• [Exercise brief]
Copy all lines containing the string "screenshot" from the records below.

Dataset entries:
═══
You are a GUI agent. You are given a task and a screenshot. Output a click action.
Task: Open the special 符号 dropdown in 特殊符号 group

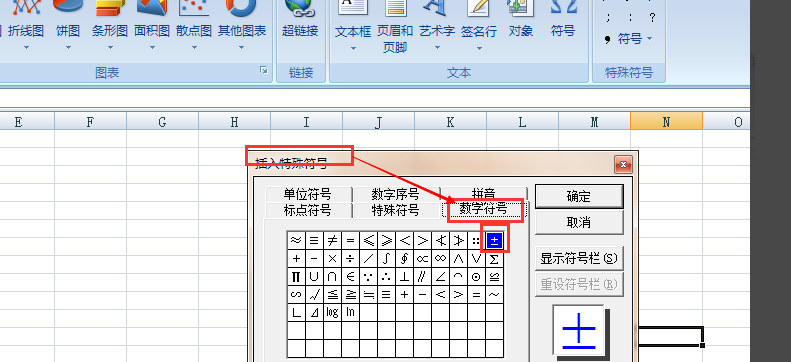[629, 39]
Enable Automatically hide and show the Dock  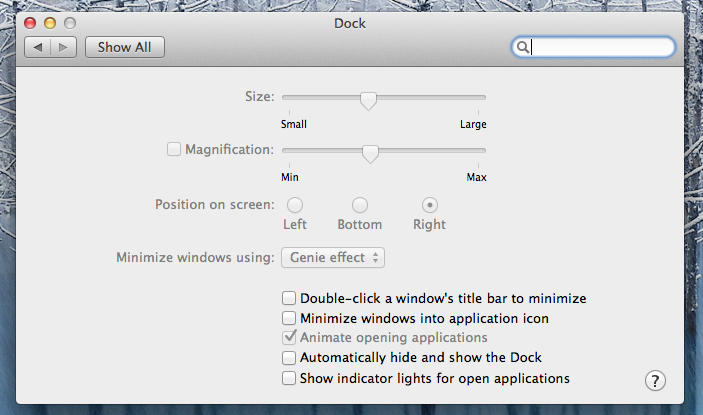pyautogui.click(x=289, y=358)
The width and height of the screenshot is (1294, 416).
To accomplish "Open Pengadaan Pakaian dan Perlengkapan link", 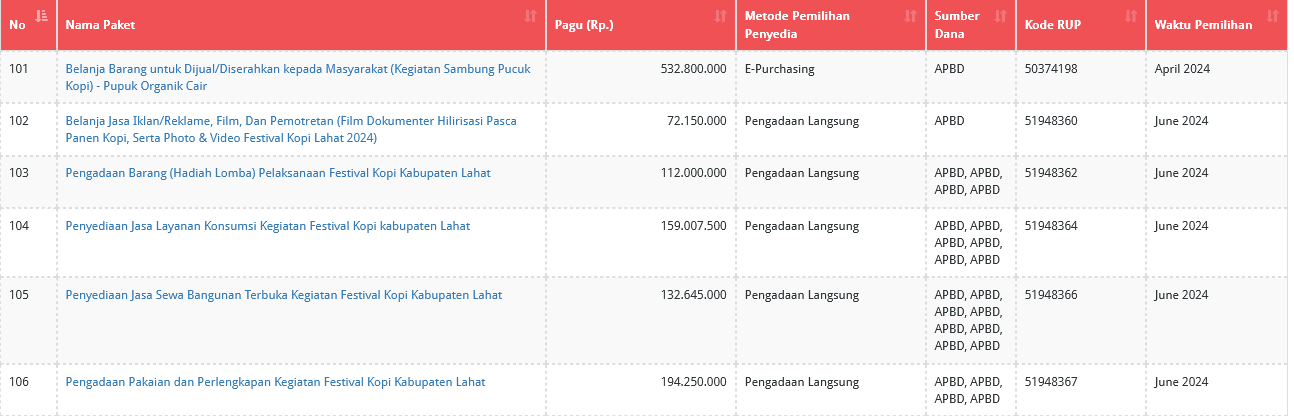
═══
• [Result for this exercise]
You are a GUI agent. You are given a task and a screenshot. Output a click action.
The width and height of the screenshot is (1294, 416).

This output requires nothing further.